En un giro inesperado de la naturaleza, el Desierto de Atacama en Chile, célebre por ser el lugar más árido del planeta, se ha cubierto de un insólito manto blanco. Extensas y potentes tormentas de nieve paralizaron la región durante el mes de agosto, interrumpiendo no solo la vida local sino también la observación del universo desde algunos de los complejos astronómicos más importantes del mundo.
La astronomía en pausa
El impacto más notable se sintió en la meseta de Chajnantor, a más de 5.000 metros de altura, donde el radiotelescopio Atacama Large Millimeter Array (ALMA), el mayor proyecto astronómico del mundo, tuvo que detener por completo sus operaciones. Las intensas nevadas y los fuertes vientos hicieron imposible que sus 66 antenas de alta precisión continuaran escudriñando el cosmos. La elección de Atacama para estos observatorios se debe precisamente a su extrema aridez, que garantiza cielos despejados la mayor parte del año, una condición que este evento ha puesto en jaque.
Las imágenes capturadas por los satélites Landsat 8, Landsat 9 y Terra de la NASA son elocuentes: vastas áreas volcánicas, normalmente de tonos ocres y rojizos, aparecen cubiertas por una gruesa capa de nieve. Este registro satelital es un testimonio visual de la magnitud de un fenómeno que los expertos consideran sin precedentes por su extensión geográfica.
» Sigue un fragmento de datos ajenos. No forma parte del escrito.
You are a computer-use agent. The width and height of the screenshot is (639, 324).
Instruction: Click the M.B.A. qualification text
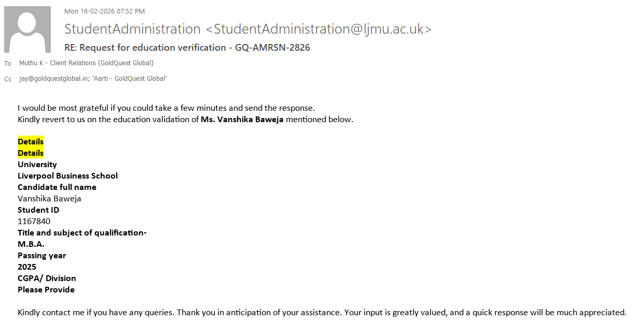pyautogui.click(x=31, y=244)
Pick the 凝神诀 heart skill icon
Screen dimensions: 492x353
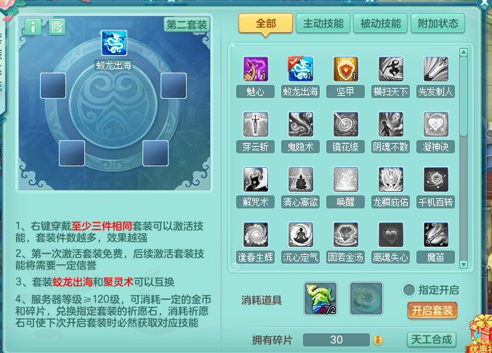point(436,124)
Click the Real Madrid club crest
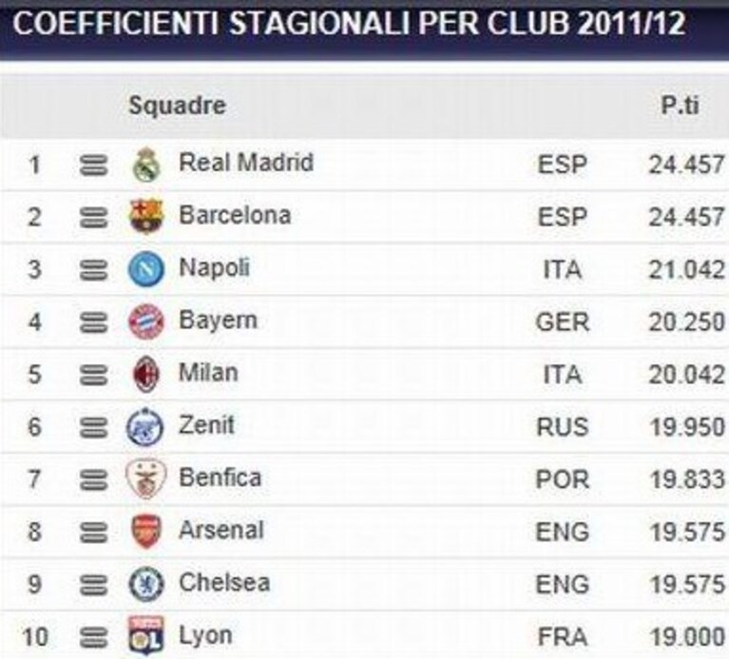This screenshot has height=659, width=729. click(146, 165)
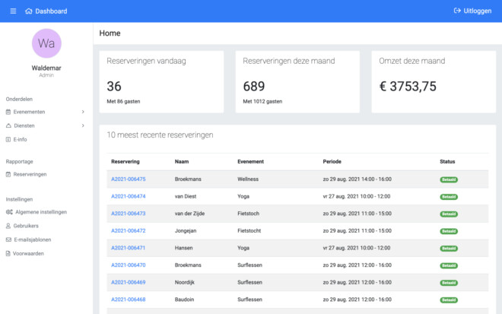Click the Algemene instellingen gears icon

click(8, 212)
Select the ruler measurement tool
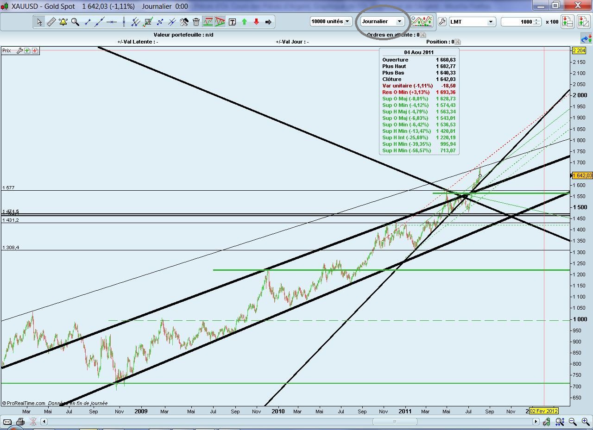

¿Qué está pasando en el Pacífico?
Pero, ¿cómo es posible que nieve en el desierto más seco? La respuesta se encuentra en una poderosa vaguada atmosférica de gran escala, según explica René Garreaud, científico de la Universidad de Chile. Este sistema de baja presión se desplazó desde el extremo sur del continente hacia latitudes subtropicales, transportando una cantidad inusual de humedad y aire frío hacia el interior del desierto.
Este fenómeno no es un hecho aislado, sino que se enmarca en un contexto climático más amplio. Los expertos asocian el aumento de estas tormentas extremas con el fortalecimiento del fenómeno de El Niño en el Océano Pacífico. Este evento altera los patrones de presión del anticiclón del Pacífico Sur, debilitando la barrera natural que normalmente impide que los frentes de tormenta alcancen estas zonas hiperáridas, acostumbradas a recibir casi nulas precipitaciones.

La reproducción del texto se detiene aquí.